══ 文書 ══

某月某日、息子のクラスで11人の生徒が落第をした。息子は中学卒業が決定したけれど、同じクラスに中学生をもう一年やらないとならない子が11人も出たといことに僕は衝撃を受けた。僕は何度も、
「ちょっと聞くけど、11人は高校にあがれないの?」
と訊き返し、息子は
「あがれないよ、落第だから」
と言った。
大学ならわかる話だけど、中学四年生(フランスは中学四年制)での落第というのはどのくらい人生に動揺を与えるのだろう、と思った。息子が通う学校はフランスでは中の上くらいの学校である。一応、進学校で今年は優秀校に選ばれ区長に表彰もされた。
「クラスの三分の一が高校に進学できないって、聞いたことない」
こう告げると息子は肩を竦めてみせた。
学年に3クラスあるのだが、他のクラスでの落第者は2~3人ということだった。2~3人という数字も日本と比べると多い方だと思う。僕が通っていた大昔の中学で、落第をする者は一人いるかいないかだったと記憶している。だいたいタバコで停学となった子だったり、相当に成績の悪い子、などが落第をするケースがほとんどだった。私立の進学校とはいえ、11人の落第生を出す学校側の姿勢を親御さんたちはどう見ているのであろう。

息子は離婚の直後、精神不安から成績が急落し、担任に呼び出されて「このままだと落第になる」と宣告されたことがあった。成績をあげないと落第、でも、そうは言っても心の問題もあるので「勉強しろ」とは言えない、ジレンマが続いた。二人三脚の生活の中で心と身体と精神を支えて、なんとか落第を免れた辛い思い出があった。あれからずいぶんと歳月が流れたが、息子は中学卒業試験を受ける前に卒業は決定しているし、中学時代の全評価が良かったので、全国卒業試験(ブルベ)でいい点数をとれなくても卒業は確定しているという通知を貰った。傍にいる僕からすると音楽ばっかりやってるこの子でも卒業できたのに、何が11人には起こったのか、と考えてしまう。同時に、11人もの落第生を出すということは学校側にも問題があるのじゃないか、と思わざるを得ない。

═══

目標 1 → 落第をめぐる文章から、「息子は離婚の直後、精神不安か」から「ないか、と思わざるを得ない。」までを一字一句変えずに引用してください。
目標 2 → 落第をめぐる文章を、最後の文の後から書き継ぐこと。

══ 利用可能なデータ ══

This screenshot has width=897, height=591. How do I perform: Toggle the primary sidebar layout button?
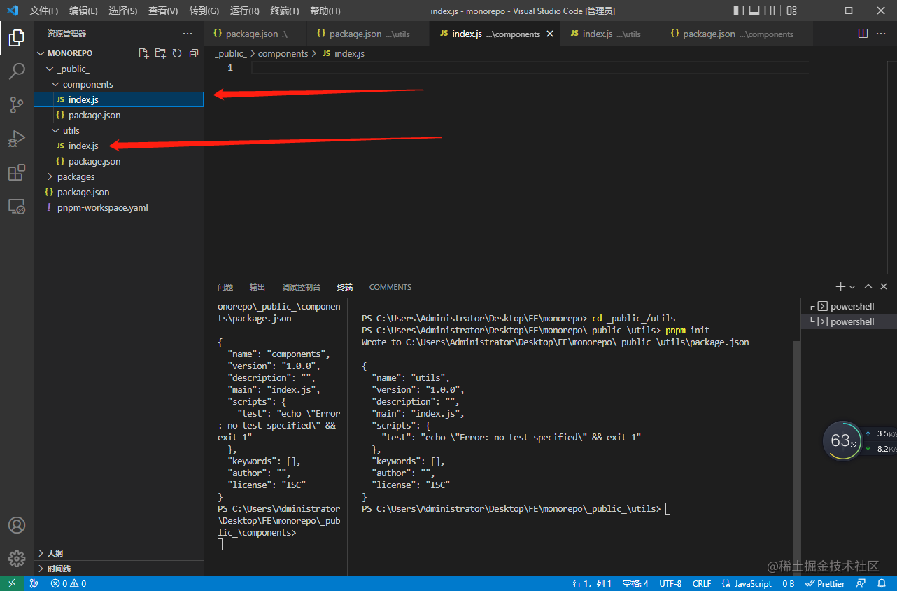[739, 11]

═══

解答 1 →
息子は離婚の直後、精神不安から成績が急落し、担任に呼び出されて「このままだと落第になる」と宣告されたことがあった。成績をあげないと落第、でも、そうは言っても心の問題もあるので「勉強しろ」とは言えない、ジレンマが続いた。二人三脚の生活の中で心と身体と精神を支えて、なんとか落第を免れた辛い思い出があった。あれからずいぶんと歳月が流れたが、息子は中学卒業試験を受ける前に卒業は決定しているし、中学時代の全評価が良かったので、全国卒業試験(ブルベ)でいい点数をとれなくても卒業は確定しているという通知を貰った。傍にいる僕からすると音楽ばっかりやってるこの子でも卒業できたのに、何が11人には起こったのか、と考えてしまう。同時に、11人もの落第生を出すということは学校側にも問題があるのじゃないか、と思わざるを得ない。

解答 2 →
「パパ、でも、落第というのは日本だと悪い子みたいなイメージがあるみたいだけど、こっちでは優しさの恩恵を受けた子たちでもあるんだよ。このまま上にあがってもついていけないのが数字で分かっているからね、もう一年、中学生をやらせた方がこの子のためだという考え方。人間には人それぞれのペースがあるから、ゆっくりと勉強をしていかないとならない人もいる。もちろん、彼らは勉強しないし、生活態度もよくないから、あえて落第をさせることで気持ちを引き締めるという狙いもあるんじゃないのかな。僕の学校は私立で厳しいから、平均点を下げたくないという校長先生の思惑もあると思う。その辺はよくわからない。でも、落第をしたことで頑張って勉強をして成功をした大人もたくさんいるし、そういうところは日本と考え方が違うんじゃないかな」
 この説明は正論だろうけど、それにしても落第生11人は衝撃であった。